Any suggestions are greatly appreciated. I apologize for my basic English.

 

[petehall347]

i wouldn't worry about it as long as its stable at operating temp .prob just transistors and diodes warming and cooling at different rates because of where they are in the amp . make sure whatever tracks the temp. are in good contact with the heatsink

 

[gslikker]

maybe amplification difference in the bias circuit sensing transistor.

Having 2 millivolts in your case you might have measureable distortion, but this would settle very rapidly...now the dummy load thing is handy to see whether your amp can have a thermal runaway OR take away all the bias when running hot.

Myself when I refurbish an amp, I'll run it until the heatsink will be something like 55 degrees celcius (something like 130/140 fahrenheit), take the load off and see if bias is acceptable being around normal or maybe 1 or 2 times higher but not alarming.

Some old amps, like my Luxman SQ507X, had some inferior tracking by design.

 

[amr2]

OK, I'm going to do that test, thank you.
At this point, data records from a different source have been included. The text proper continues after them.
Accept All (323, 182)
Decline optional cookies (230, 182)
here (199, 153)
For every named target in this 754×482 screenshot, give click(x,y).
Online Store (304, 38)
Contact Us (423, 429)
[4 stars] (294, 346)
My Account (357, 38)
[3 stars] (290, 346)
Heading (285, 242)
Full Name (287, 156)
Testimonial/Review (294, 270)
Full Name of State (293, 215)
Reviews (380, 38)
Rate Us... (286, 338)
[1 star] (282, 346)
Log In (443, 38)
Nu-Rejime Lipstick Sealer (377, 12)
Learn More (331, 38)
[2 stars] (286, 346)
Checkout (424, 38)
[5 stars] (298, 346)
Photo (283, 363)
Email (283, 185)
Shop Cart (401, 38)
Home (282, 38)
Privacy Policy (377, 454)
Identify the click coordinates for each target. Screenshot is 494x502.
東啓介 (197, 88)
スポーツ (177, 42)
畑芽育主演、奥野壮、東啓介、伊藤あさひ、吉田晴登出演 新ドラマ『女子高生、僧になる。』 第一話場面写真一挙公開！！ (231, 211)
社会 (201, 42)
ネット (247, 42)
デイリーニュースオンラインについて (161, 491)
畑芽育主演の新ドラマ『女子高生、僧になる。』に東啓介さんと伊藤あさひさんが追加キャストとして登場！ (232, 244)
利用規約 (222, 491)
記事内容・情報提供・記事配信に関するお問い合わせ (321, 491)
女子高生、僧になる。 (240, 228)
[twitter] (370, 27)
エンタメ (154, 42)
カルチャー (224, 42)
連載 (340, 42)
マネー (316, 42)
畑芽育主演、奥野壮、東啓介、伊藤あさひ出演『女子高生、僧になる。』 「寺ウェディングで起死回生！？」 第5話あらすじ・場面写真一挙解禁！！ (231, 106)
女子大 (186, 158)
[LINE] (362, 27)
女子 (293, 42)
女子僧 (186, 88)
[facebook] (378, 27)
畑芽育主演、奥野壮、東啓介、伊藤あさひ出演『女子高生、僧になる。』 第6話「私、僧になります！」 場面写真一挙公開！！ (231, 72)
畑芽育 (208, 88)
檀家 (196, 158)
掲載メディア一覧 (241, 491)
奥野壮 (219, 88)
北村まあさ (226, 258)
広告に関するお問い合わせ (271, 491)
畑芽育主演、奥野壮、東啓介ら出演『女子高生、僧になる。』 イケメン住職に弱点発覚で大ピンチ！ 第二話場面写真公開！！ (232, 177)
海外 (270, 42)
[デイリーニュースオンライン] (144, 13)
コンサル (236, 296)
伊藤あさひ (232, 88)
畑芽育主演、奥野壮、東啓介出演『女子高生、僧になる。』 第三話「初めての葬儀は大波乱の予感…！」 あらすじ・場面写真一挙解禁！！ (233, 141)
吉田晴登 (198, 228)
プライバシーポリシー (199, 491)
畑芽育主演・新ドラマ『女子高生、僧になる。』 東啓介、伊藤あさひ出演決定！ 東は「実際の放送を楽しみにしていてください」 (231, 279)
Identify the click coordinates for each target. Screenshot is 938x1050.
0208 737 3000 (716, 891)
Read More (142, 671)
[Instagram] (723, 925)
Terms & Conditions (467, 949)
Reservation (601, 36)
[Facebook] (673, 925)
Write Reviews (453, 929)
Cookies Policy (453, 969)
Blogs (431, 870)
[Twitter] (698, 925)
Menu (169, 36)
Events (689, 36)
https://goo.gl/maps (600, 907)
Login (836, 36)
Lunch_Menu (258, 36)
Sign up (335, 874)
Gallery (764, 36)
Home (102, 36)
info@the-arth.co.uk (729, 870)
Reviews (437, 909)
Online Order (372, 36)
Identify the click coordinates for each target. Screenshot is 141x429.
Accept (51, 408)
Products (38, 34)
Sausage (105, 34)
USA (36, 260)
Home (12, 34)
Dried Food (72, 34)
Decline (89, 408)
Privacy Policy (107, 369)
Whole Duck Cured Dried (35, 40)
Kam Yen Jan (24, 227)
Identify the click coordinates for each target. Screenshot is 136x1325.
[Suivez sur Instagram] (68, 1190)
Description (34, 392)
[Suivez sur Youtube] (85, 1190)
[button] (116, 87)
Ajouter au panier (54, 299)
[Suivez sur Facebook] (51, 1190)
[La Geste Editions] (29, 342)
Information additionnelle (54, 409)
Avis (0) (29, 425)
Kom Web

I forgot to mention a thing. All components changed are genuine, except the bias transistors (2SC1953) that are theoretically old stock, but I cannot be 100% sure. They are very similar to the originals, and the body is dark grey, not black like several counterfeits that I have seen. The original was 2SC1953-Q and these are 2SC1953-R and 2SC1953-S. I installed the R types, but one thing that I found strange is that the suffix “S” doesn’t exit in the datasheet:

http://www.semicon.panasonic.co.jp/ds4/2SC1953_BED_discon.pdf

An option could be change them for an equivalent, like the KSC3503D...

 

[ConradH]

The channels probably aren't exact thermal copies of each other, just physical layout and airflow issues. The transistors probably aren't perfectly matched for B-E voltage. I wouldn't lose any sleep over it if the bias is stable and recovers nicely from a hot condition. Bias can be a funny thing and it helps a lot to have the amp on a THD analyzer to see where the bias really needs to be, often not quite where you'd think.

 

[amr2]

Perfect. I have just removed the cover to track the bias voltage. I will see how it recovers from a hot condition and I will report back. What about using a hairdryer to heat up the heatsink? :scratch2:

On the other hand, this amp seems to be very sensitive to airflow. I can see how the voltage descend a few mV only blowing on the PCB!

 

[ConradH]

Being a bit impatient, I use a hot air gun all the time on heat sinks.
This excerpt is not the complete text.